What You Need to Know about the Upper-level ISEE

What You Need to Know about the Upper-level ISEE


The ISEE (Independent School Entrance Exam) is used in the admissions process for private schools. The upper-level ISEE is designed for students who are entering or currently in 9th grade or above. In other words, an eighth grade student would take this test if seeking admissions to a private high school, as would a current high school student attempting to transfer from a public school to a private school.


The test has five sections: Verbal Reasoning, Quantitative Reasoning, Reading Comprehension, Math Achievement, and Essay. The first four sections of the test are multiple choice.


Section Details

Verbal Reasoning (40 questions, 20 minutes)

This section consists of two question types: vocabulary and sentence completion. The vocabulary questions pose an abstract word followed by four possible answer choices to define the word. Students are asked to select one correct answer among the four options. The sentence completion questions provide students with a missing word or word pair and ask students to select the appropriate word or word pair to complete the context of the sentence.


Quantitative Reasoning (37 questions, 35 minutes)

This section is made up of word problems and quantitative comparisons.  The word problems are multiple choice and provide students with four answer choices from which students must select the best answer. Several of the word problems can be solved without doing computations on paper. In fact, many of the word problems are testing a students’ general math logic and critical thinking skills rather than their ability to make specific calculations. The quantitative comparison questions ask students to compare two things and decide if Quantity X is bigger, or if Quantity Y is bigger, or if they are equal, or if the relationship cannot be determined based on the information given.


Reading Comprehension (36 questions, 35 minutes)

This section asks students to read six passages and answer big picture and detail questions about each passage. The passages cover a variety of subject areas including arts, contemporary life, history, and science.


Mathematics Achievement (47 questions, 40 minutes)

This section asks students to find the solution to a single-step or multi-step math problem. Compared to the quantitative reasoning section, this section is more traditionally a math section because students will be exercising their computation skills across many disciplines of mathematics.


*Note: The Reading Comprehension and Mathematics Achievement sections are based on grade-appropriate curriculum standards adopted by the National Council of Teachers of English (NCTE) and the National Council of Teachers of Mathematics (NCTM). 


Essay (1 prompt, 30 minutes)
Students are asked to write an essay in response to a short prompt. Prompts may relate to the student’s life, to the student’s community, or to the world in general. The essay portion is sent directly to the school for review and is not scored by the testing company.



All questions on the ISEE are equal in value, and a raw score is generated based on the number of questions a student answered correctly. There is no penalty for incorrect answers on the ISEE. The scaled score range for all sections and levels of the ISEE is 760 to 940.

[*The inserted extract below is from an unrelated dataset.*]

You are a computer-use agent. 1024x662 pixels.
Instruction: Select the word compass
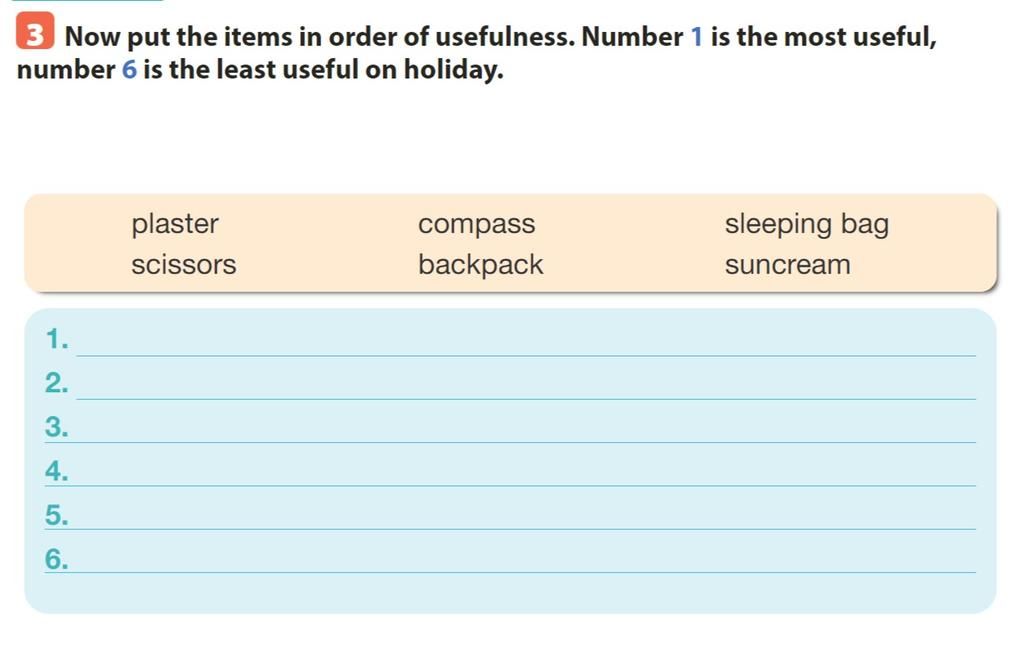tap(477, 225)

The ISEE score report provides a student’s percentile ranking of where the student stands relative to the ISEE norm group. The percentile rank is based on scores obtained from all students in a given grade who have taken the test over the past three years. Percentile rank scores range from 1 to 99. If a student is in the 78th percentile on Math Achievement, this means that the student scored as well or better than 78 percent of all students and less well than 22 percent of all students.


ISEE scores are also reported as stanines, which range from 1 to 9, with 5 being the midpoint. Stanines are created by diving the entire range of students’ scores into nine segments.



The upper-level ISEE is two hours and forty minutes in length. There are 5–10 minute breaks following the Quantitative Reasoning section and the Mathematics Achievement section.

Most students take the ISEE online, but a paper-and-pencil format is available for students in grades 5–12. Click here to learn more about testing locations and dates.


Students may take the ISEE up to three times in a 12-month admission cycle, once in any or all of three testing seasons. The testing seasons are Fall (August–November), Winter (December–March), and Spring/Summer (April–July). This means a student could take the ISEE in August, December, and April, but a student could not take the ISEE in August, September, and October since all three months fall in the same testing season.


Since students are able to take the ISEE multiple times if needed, families are able to selectively submit test scores to schools. Students may want to submit their entire portfolio of test scores from each time they took the test, or only submit test scores from a single administration. Students cannot send their highest section scores per test date. In other words, students can’t send a verbal reasoning score from a September test, a math achievement score from a December test, and quantitative reasoning and reading comprehension scores from a May test.